不知怎地一股委屈涌了上來,眼中蓄滿了淚水,嘴巴一癟,莫名地衝着那人喊了一聲:“我疼……”
蕭懷衍站在未動,他雙眼如墨,靜靜地注視着看突然變得稚氣起來的人。
一人默默在哭。
一人沉靜在看。
過了半晌,蕭懷衍開口道:“哪裡疼?”
姜蜜抽噎着低泣。
蕭懷衍見她這副病糊塗的模樣,探手過去準備摸一下她的額頭。
啪的一聲,還未碰到額頭的手便被姜蜜拍開。
她捂着被子往躲了躲,氣鼓鼓地說:“不給摸。”
姜蜜說完,往被子裡縮,哭累了似乎睏意又上來了,眼皮上下打架,一閉上眼又睡過去了。
……
翌日,蕭懷衍一下朝,裴池便有事稟告。
御書房內,裴池道:“稟皇上,鎮國公府內還是未發現異常,只在偏院發現一頭死了沒久的白虎。

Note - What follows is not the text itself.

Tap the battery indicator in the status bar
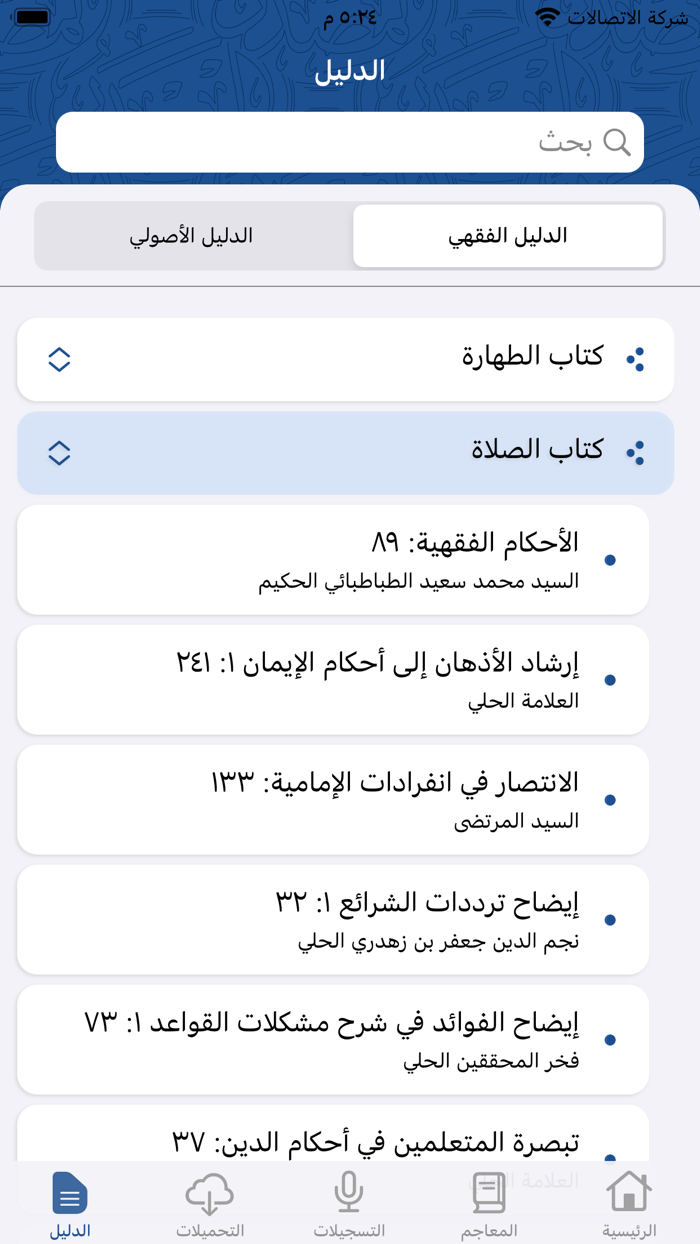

聽世子解釋是那白虎兇性難除嚇到了她的妹妹和貴客,便將其誅伏了。”
“關於姜姑娘落水一事,卻還有幾分蹊蹺。”
蕭懷衍聽了裴池所稟後,略交代了他幾句便帶着他一道去了慈寧宮。
姜太后見到蕭懷衍過來了,很是高興。
蕭懷衍坐下後,溫聲道:“朕知道母后定是很關切昨日鎮國公府發生之事,朕讓裴愛卿去查了,便讓他來告訴母后吧。”
對姜太后而言正好是瞌睡來了送枕頭。
姜太后道:“裴大人,可是查出了什麼?”
裴池朝姜太后行了一禮,道:“稟太后,鎮國公府世子處置了採辦管事等人;府裡還因意外死了兩個僕婦、一個婢女,都是溺水而亡。對外的說辭是在水中找尋姜姑娘的過程中腿抽筋體力不支溺水了。仵作也來驗了,確實是溺水。”
姜太后吃驚道:“這豈不是斷了線索?”
蕭懷衍問道:“什麼線索?”
姜太后沒有隱瞞,“棠棠說她落水後,曾有僕婦想要拖着她的腿將她謀害。”
蕭懷衍意外道:“竟有此事?”
姜太后道:“確有此事,還請皇上徹查。”
裴池頓了頓,繼續道:“太后娘娘,其實線索倒也未全部斷。其中一僕婦曾因兒子欠賭債要被拖去砍手,但卻在短短几天后又還上了。臣順着查過去,那僕婦曾得了一筆意外之財,那銀子是謝國公府一個陪房給的。”
“謝國公府?”姜太后眉頭緊皺。
既然謝明姍能推棠棠,難保不會在水裡也安排人。